» **Excerpted text**:

Notes: Since we want to represent a probability distribution, the heights of the bars in the histogram above are standardized into relative frequencies instead of the frequencies (counts). According to the empirical view of probability we learned in Chapter 3, relative frequency can be thought of as a probability for students’ rent in the sample data.

Exercise 4.3 Verify that relative frequency satisfy the mathematical definition of a probability in Chapter 3.

4.2.2 Probability Function

Probability functions are mathematical functions that take in a possible value of a random variable, and output the probability or the probability density10 at that specific value. Therefore, they decide how probability distributions look like.

» **Provided material**:
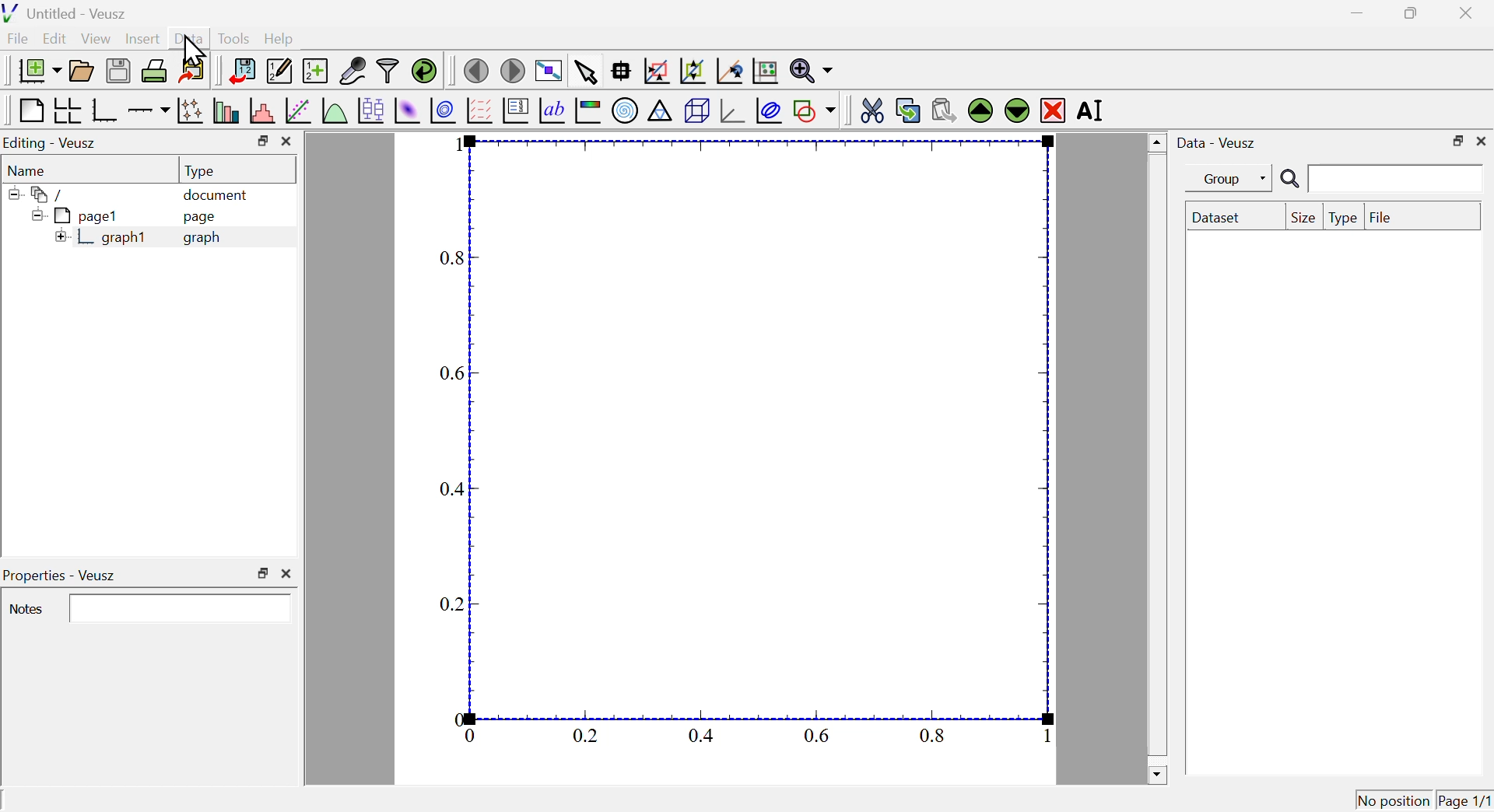  I want to click on paste widget from the clipboard, so click(945, 108).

» **Problems to solve**:
(a) Render this sentence from the excerpt on probability distributions in Spanish: "Since we want to represent a probability distribution, the heights of the bars in the histogram above are standardized into relative frequencies instead of the frequencies (counts)."
(b) In the excerpt on probability distributions, what can relative frequency be thought of as under the empirical view of probability?

» **Final results**:
(a) Como queremos representar una distribución de probabilidad, las alturas de las barras del histograma anterior se estandarizan en frecuencias relativas en lugar de frecuencias (conteos).

(b) It can be thought of as a probability for students’ rent in the sample data.